Saved entries:
-- -- --

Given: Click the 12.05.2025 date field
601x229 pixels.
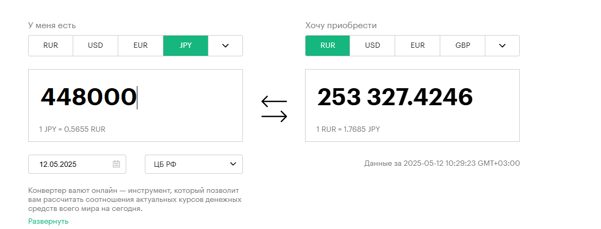Looking at the screenshot, I should coord(77,164).
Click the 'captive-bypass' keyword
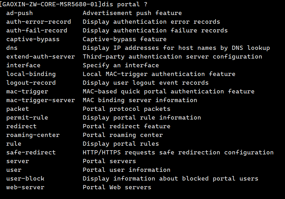285x199 pixels. (33, 39)
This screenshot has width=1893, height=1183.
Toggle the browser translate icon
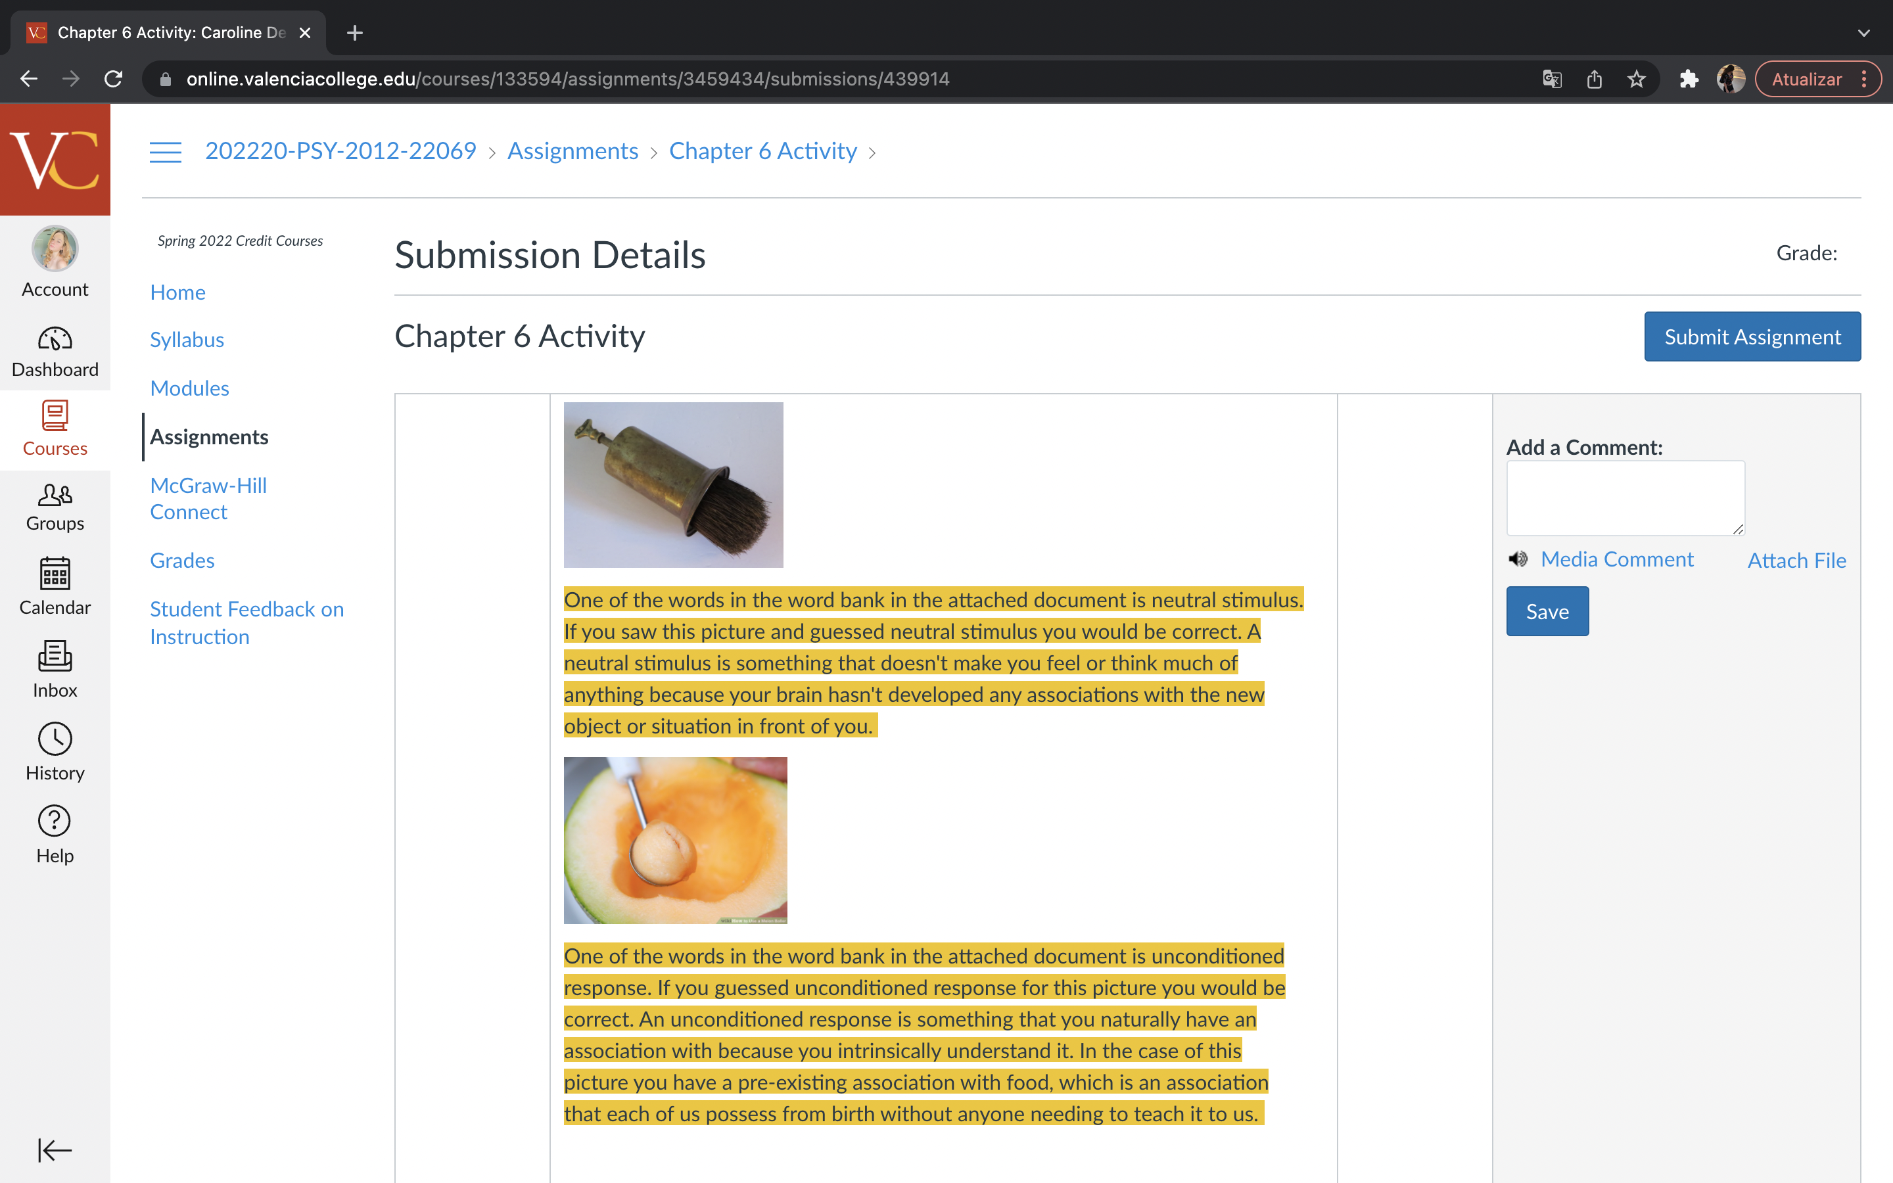click(x=1551, y=79)
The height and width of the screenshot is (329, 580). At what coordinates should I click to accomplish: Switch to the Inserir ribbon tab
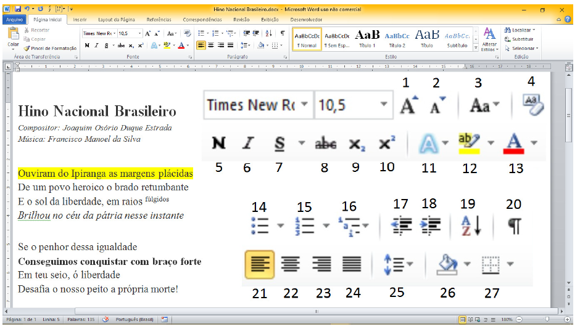[80, 20]
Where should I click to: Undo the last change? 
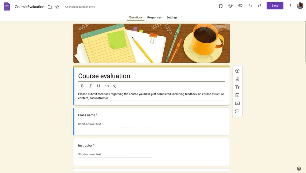pos(250,6)
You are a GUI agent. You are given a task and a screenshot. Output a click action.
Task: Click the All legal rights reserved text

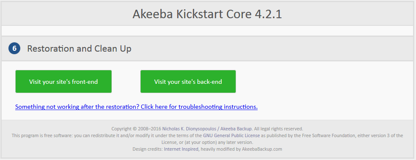(x=278, y=129)
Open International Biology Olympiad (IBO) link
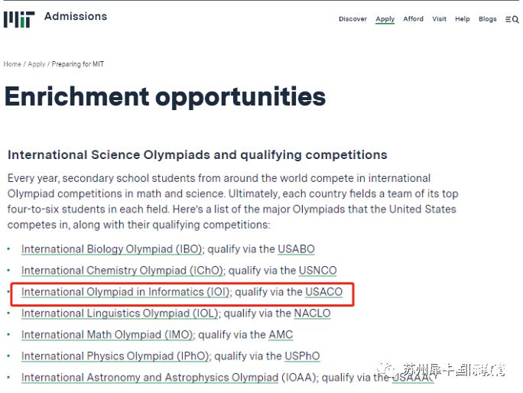This screenshot has width=523, height=393. (x=112, y=249)
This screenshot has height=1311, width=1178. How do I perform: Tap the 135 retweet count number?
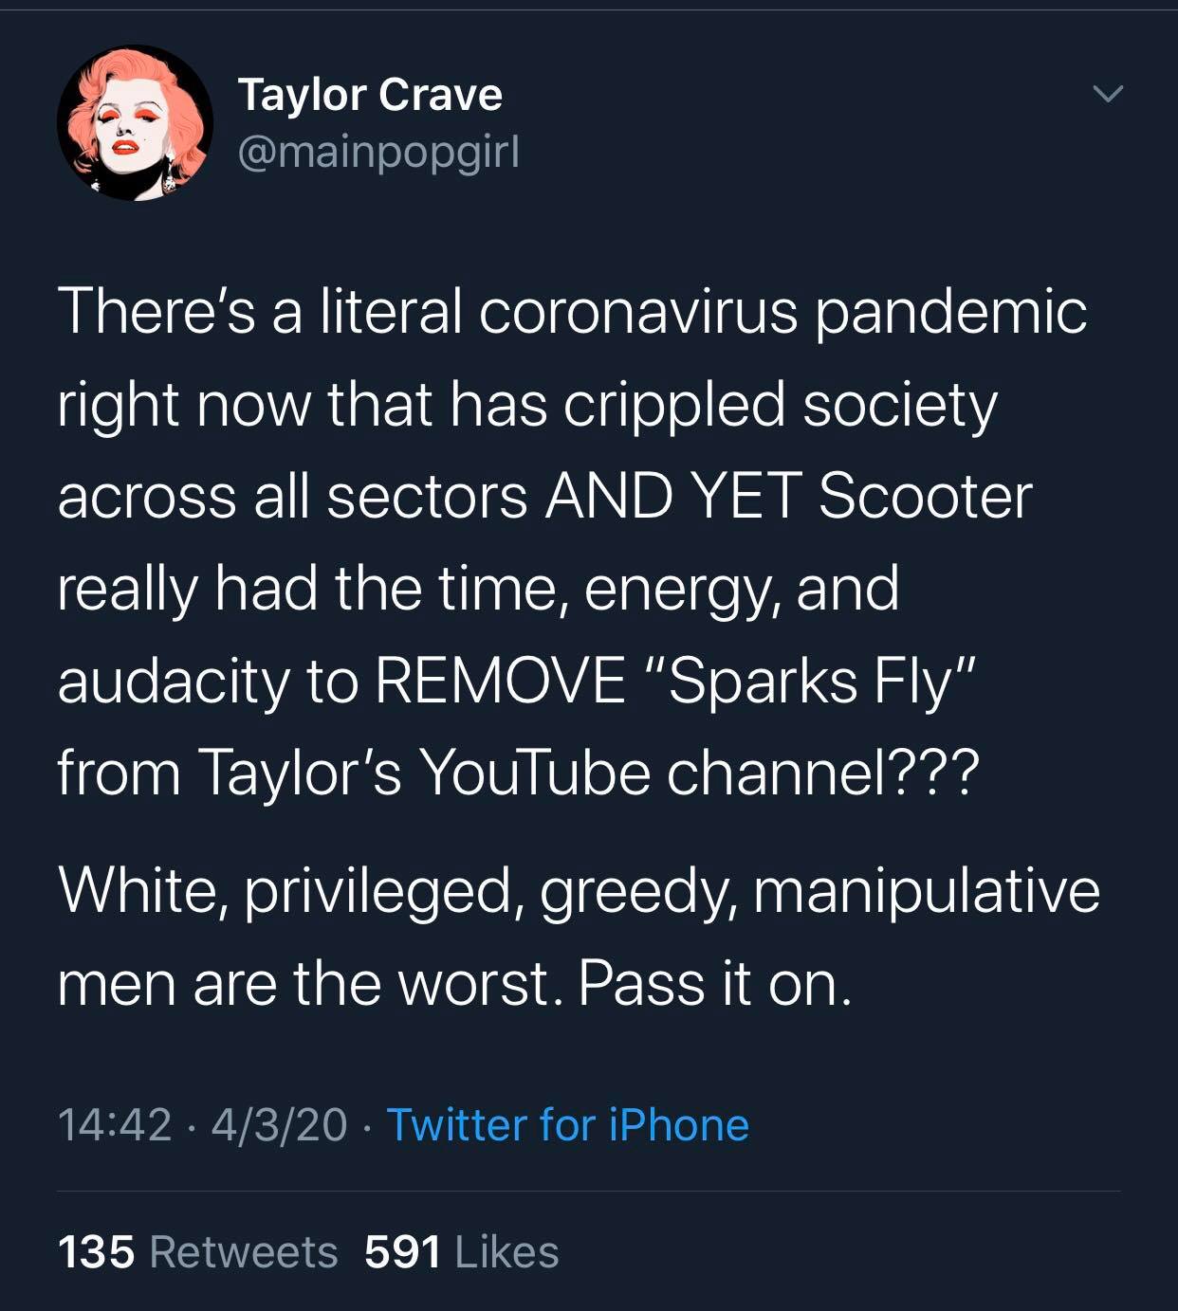(x=97, y=1251)
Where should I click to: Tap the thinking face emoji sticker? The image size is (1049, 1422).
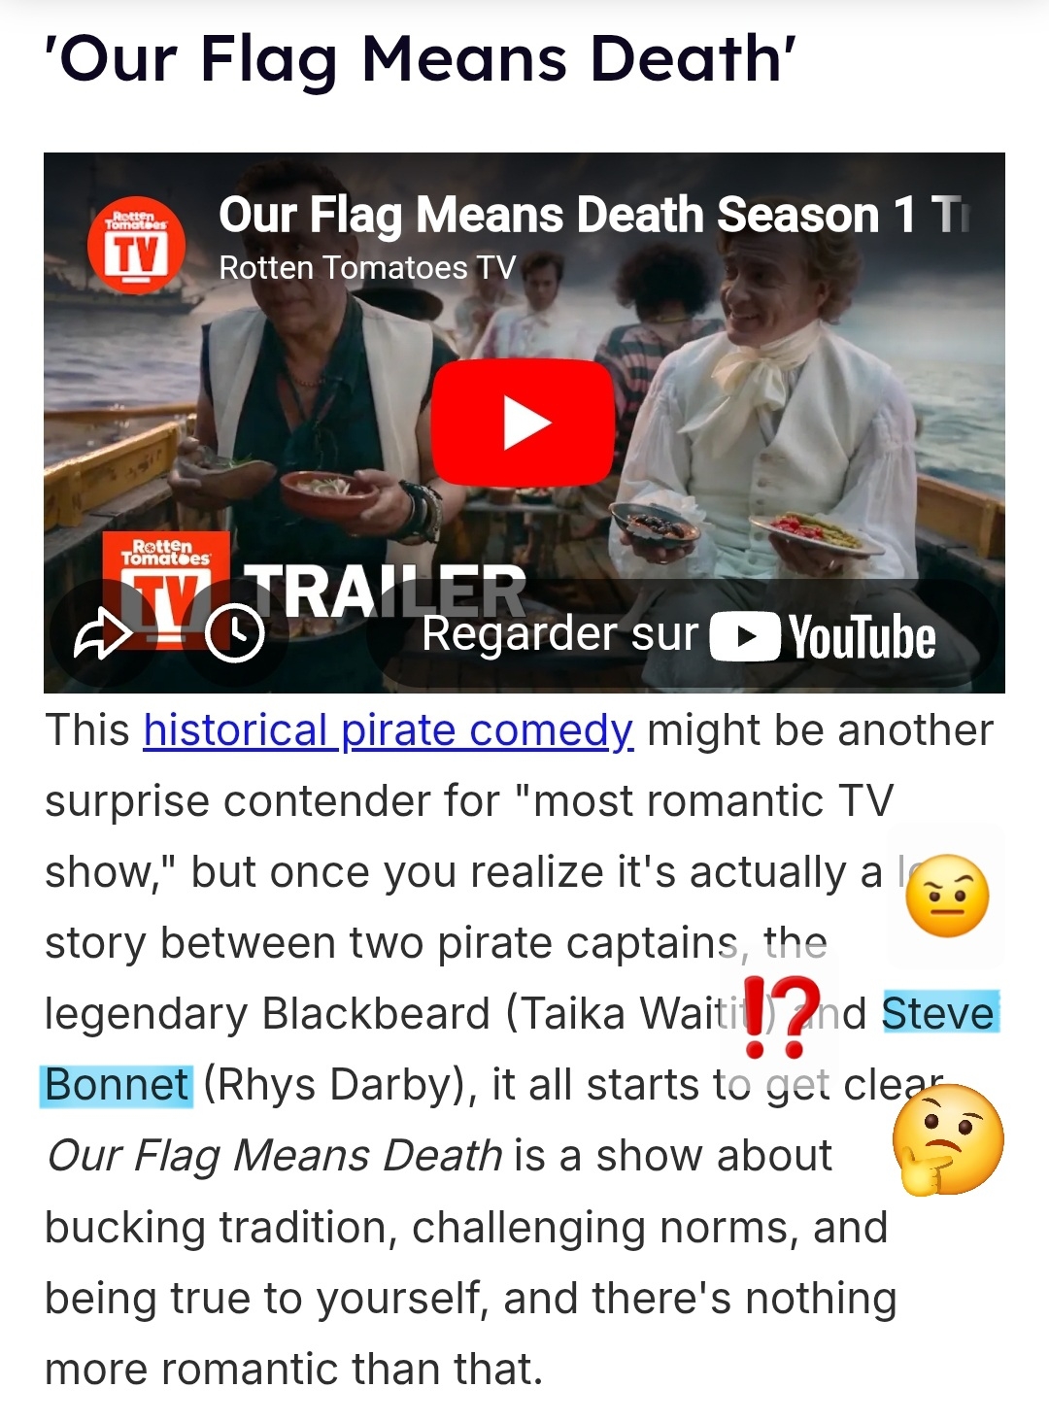(948, 1139)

-- -- --

▶ [Exercise description]: Each line from the one bearing "This screenshot has height=1311, width=1178." through the final line of the records is to be copied exactly, and no pictures are to be included.

▶ [Exercise answer]:
This screenshot has height=1311, width=1178. How do I perform: Tap the 135 retweet count number?
(x=97, y=1251)
Where should I click to: Tap the thinking face emoji sticker? The image size is (1049, 1422).
(948, 1139)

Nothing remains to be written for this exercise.